The annual interest rate on a lei loan worth up to €1 million and with a maturity of up to 12 months rose 0.6 percentage points, to 16.5 percent.
Romanian banks cut the price of lei for companies in the February-September period. The position of the National Bank of Romania (BNR) regarding lei loans is known: these would be healthier on certain loan segments.
In order to see a lower rate on lei loans, internal stability is required, Laszlo Diosi, Chief Executive Officer of OTP Bank Romania, the local subsidiary of the largest Hungarian bank told The Money Channel recently. Diosi is optimistic that the political situation will calm down either in December 2009 or in January 2010. “The general feeling in the world about Romania is that the country needs political stability. A government is needed that can make decisions, that can negotiate with the IMF [International Monetary Fund], and that can have a say. We cannot afford to waste another year,” said the OTP Bank Romania official.
The effects of the political situation were visible as of October, when banks raised the price of lei for Romanian companies, after seven months of contraction. October was also the month when the government headed by Prime Minister Emil Boc fell. In the context of very expensive lei-denominated loans, Romanian companies could resort to foreign currency loans, but this alternative could be risky, if the leu depreciates.

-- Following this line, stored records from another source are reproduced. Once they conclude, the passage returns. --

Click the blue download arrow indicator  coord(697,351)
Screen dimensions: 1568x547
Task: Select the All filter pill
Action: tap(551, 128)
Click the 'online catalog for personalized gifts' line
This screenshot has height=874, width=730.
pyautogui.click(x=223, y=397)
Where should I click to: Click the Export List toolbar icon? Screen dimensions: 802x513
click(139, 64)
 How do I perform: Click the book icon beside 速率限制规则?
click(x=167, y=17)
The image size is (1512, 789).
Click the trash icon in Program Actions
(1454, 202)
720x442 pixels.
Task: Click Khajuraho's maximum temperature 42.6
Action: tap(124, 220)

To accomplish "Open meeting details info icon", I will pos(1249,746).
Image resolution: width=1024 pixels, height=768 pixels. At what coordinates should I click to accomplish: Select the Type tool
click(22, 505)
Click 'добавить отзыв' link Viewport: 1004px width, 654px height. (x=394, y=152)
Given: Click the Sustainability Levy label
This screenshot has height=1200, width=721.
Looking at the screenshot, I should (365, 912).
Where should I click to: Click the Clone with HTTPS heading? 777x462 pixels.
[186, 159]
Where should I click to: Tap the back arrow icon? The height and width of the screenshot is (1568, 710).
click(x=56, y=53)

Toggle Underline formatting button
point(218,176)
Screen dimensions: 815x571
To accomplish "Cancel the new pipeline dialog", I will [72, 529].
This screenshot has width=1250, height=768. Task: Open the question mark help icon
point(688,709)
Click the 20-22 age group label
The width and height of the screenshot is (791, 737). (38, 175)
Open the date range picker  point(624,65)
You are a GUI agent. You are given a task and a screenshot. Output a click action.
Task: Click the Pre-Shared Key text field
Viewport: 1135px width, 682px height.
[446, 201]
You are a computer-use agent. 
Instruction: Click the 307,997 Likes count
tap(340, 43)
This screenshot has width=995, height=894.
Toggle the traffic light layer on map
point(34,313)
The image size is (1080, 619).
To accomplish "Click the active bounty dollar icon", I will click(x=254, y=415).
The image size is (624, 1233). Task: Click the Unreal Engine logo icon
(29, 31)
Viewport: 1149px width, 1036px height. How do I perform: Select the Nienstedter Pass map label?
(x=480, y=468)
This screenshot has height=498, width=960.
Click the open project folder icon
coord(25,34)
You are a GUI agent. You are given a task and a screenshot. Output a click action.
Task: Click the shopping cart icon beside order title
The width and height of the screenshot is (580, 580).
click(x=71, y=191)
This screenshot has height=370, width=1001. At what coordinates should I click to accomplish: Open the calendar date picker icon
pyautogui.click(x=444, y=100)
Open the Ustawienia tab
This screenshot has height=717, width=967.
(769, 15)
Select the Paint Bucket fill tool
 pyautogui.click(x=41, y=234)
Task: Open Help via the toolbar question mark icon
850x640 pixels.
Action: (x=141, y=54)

Compared to European Union member countries in the region, statistics indicate that Romania has the most expensive national currency loans for companies. In Poland, short-term rates on zloty loans for companies rose slightly, by 0.1 points in October, to nearly 6.6 percent annually, with this figure the lowest level since August 2007. In the Czech Republic, ECB data indicates that, with the exception of August 2009, the cost of loans in crowns for companies fell in the tenth month of this year to the lowest level since June 2006.